Kátia Barbosa Macêdo
Os contos de fadas expressam angústias que são vivenciadas pelas crianças, motivo pelo qual tais contos são repassados, repetidos e recontados gerações após gerações, pois possuem a função de indicar, utilizando uma linguagem simbólica, possibilidades de superação, transformação e desenvolvimento. Da mesma forma que os contos de fadas, a música, a arte e o cinema também podem ser um valioso instrumento que auxilia a compreender melhor e nomear as emoções (Bettelheim (2007); Corso (2003).
As emoções são reações afetivas momentâneas, desencadeadas por estímulos significativos. A emoção é um estado afetivo intenso que surge como reação a certas situações e excitações internas ou externas, conscientes ou inconscientes. As emoções são acompanhadas de reações somáticas, corporais e psíquicas. Muitas dessas emoções decorrem da modulação hormonal. Assim, a presença ou ausência de hormônios como dopamina, serotonina, endorfina, ocitocina, adrenalina, cortisol, dentre outros influenciam o surgimento e a intensidade dessas emoções.

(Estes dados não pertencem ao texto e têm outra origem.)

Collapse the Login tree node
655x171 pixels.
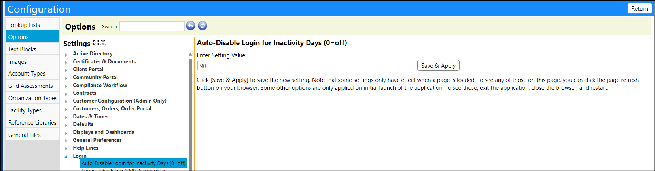pyautogui.click(x=66, y=156)
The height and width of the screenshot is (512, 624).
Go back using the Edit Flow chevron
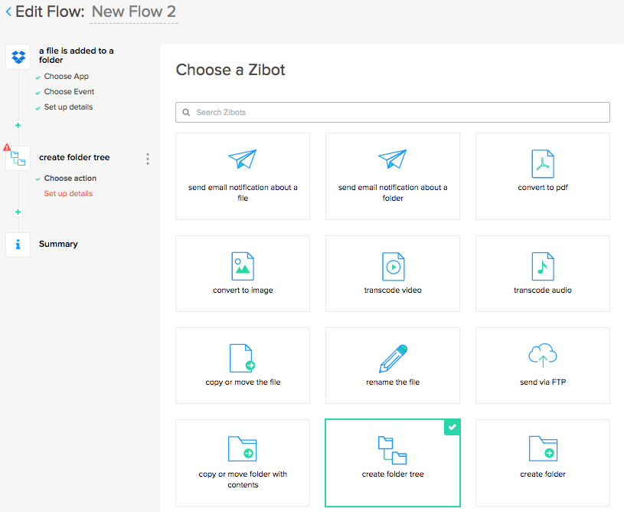pyautogui.click(x=8, y=12)
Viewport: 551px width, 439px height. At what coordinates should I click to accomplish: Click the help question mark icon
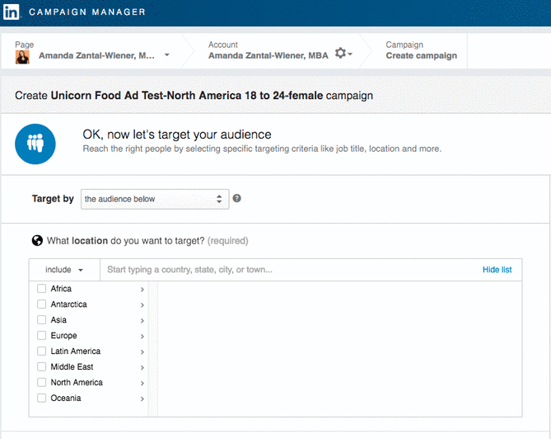[237, 199]
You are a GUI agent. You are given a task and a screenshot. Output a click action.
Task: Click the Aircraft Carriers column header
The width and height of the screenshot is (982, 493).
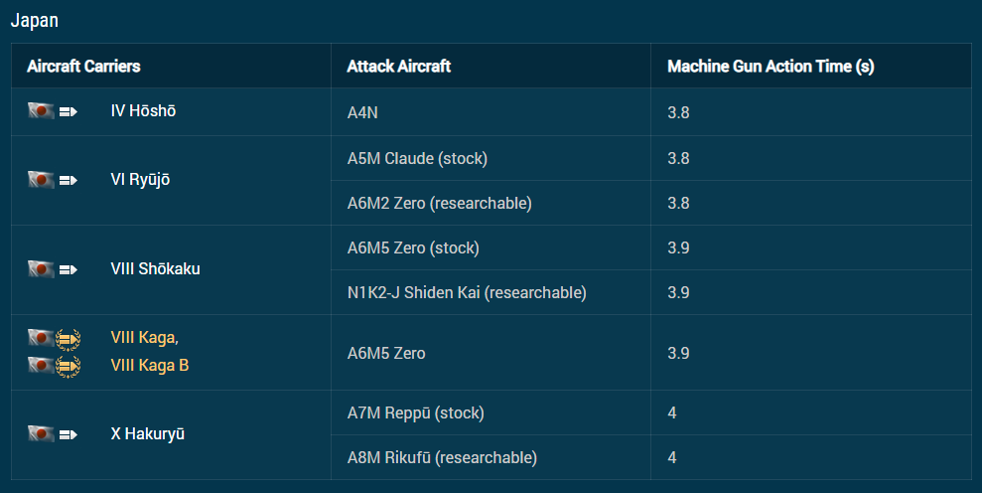83,67
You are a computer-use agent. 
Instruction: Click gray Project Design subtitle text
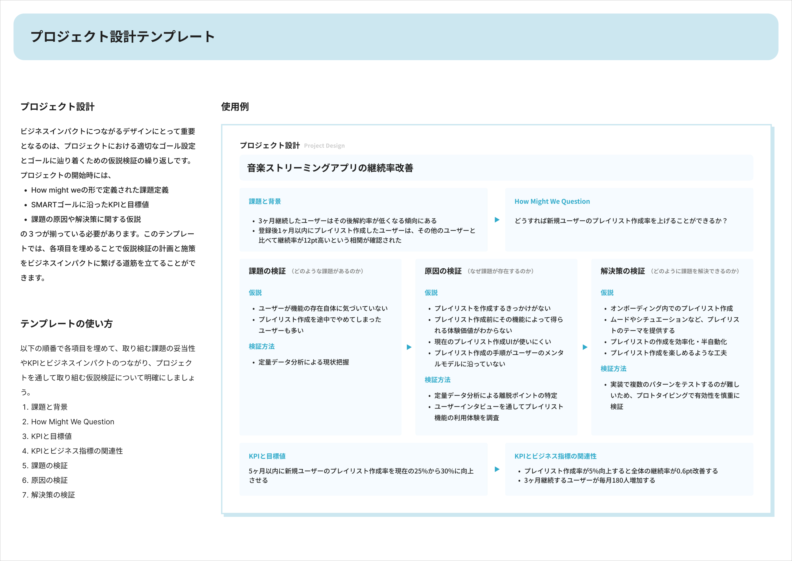(324, 146)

No filme “Divertida mente”, produzido pela Disney e Pixar, dirigido por Peter Docter e lançado em 2015, há cinco emoções básicas e universais: alegria, tristeza, medo, raiva, nojo (aversão ou repugnância), desconsiderando a surpresa. As emoções básicas estão presentes desde o nascimento.
No filme “Divertida mente 2 “, também produzido pela Disney e Pixar, dirigido por KilseyMann e lançado em 2024, algumas das emoções secundárias são apresentadas como decorrentes da puberdade, sendo elas : a vergonha, a inveja, o tédio e a ansiedade. As emoções secundárias são aprendidas e surgem à medida que a pessoa se desenvolve.
Em ambos os filmes há uma metáfora de uma mesa de controle das emoções, um esforço para reagir a situações que exigem um trabalho psíquico da menina Riley. No primeiro deles o desafio é trabalhar a adaptação a mudanças, e no segundo, o foco são as mudanças que ocorrem com o surgimento da puberdade, sinalizando uma entrada na adolescência.
Sabemos que a adolescência é um tempo de intensas transformações no corpo, na mente e na relação com os outros. O adolescente tem que lidar com as perdas do corpo infantil, com o reflorescimento da sexualidade, com o reposicionamento dos papéis em relação aos pais e com o progressivo ingresso no mundo adulto. Tudo isso marca um período de crise e vulnerabilidade, em que as experiências adversas podem ser vivenciadas com maior intensidade.Os adolescentes e jovens buscam construir uma imagem de si que ainda é muito instável e dependente do olhar do outro.
O que o filme Divertida mente 2 nos ensina sobre nossas emoções?
1-As emoções e as memórias são a base de nossa personalidade. A autoimagem resulta de um conjunto de crenças e valores que desenvolvemos acerca de quem somos, e funciona como uma base para nossas atitudes.
2- Com a entrada na puberdade toda a dinâmica psíquica da infância implode, e é quando surgem novas necessidades, emoções e formas de reagir. As mudanças corporais , a necessidade de ser aceito em um grupo de amigos passa a ter mais importância do que a família.
3- Apesar do filme trazer a ansiedade como surgindo a partir da puberdade, para a psicanálise ela já está presente desde o nascimento, e é considerada uma condição humana, assim como a inveja. Ou seja, todos sentimos ansiedade e inveja desde sempre.
4-A regulação entre as emoções é um desafio, o filme mostra o início de um ataque de pânico como resultado do desequilíbrio da ansiedade.
5- Há uma profunda relação entre as memórias e as emoções. O filme mostra de forma divertida o mecanismo de repressão, quando algumas memórias “dolorosas” são jogadas no esquecimento, para a psicanálise, para o inconsciente.
Assistir divertidamente é confrontar nossas próprias emoções, e mostra a importância de expressar as emoções. A base de toda a psicanálise são as emoções, a construção de um vínculo afetivo entre paciente e analista, onde se desenvolve a capacidade de sentir, nomear, trabalhar e elaborar as emoções, visando transformar vivências dolorosas em um modo de funcionamento que inclua o bem-estar e uma autoimagem amorosa.
Como em cada fase do desenvolvimento ocorrem desafios e emoções específicas, que venham os outros filmes Divertida mente 3, 4 … até acompanharmos a fase da velhice de Riley.
E você, assistiu o filme? Qual a sua impressão?
Referências
BETTELHEIM, Bruno. A psicanálise dos contos de fadas; trad. Arlene Caetano. São Paulo: Paz e Terra. , 2007, 21ª. Edição revista.
CORSO, Diana Lichtenstein. Fadas no divã: psicanálise nas histórias infantis. Porto Alegre: Artmed, 2003.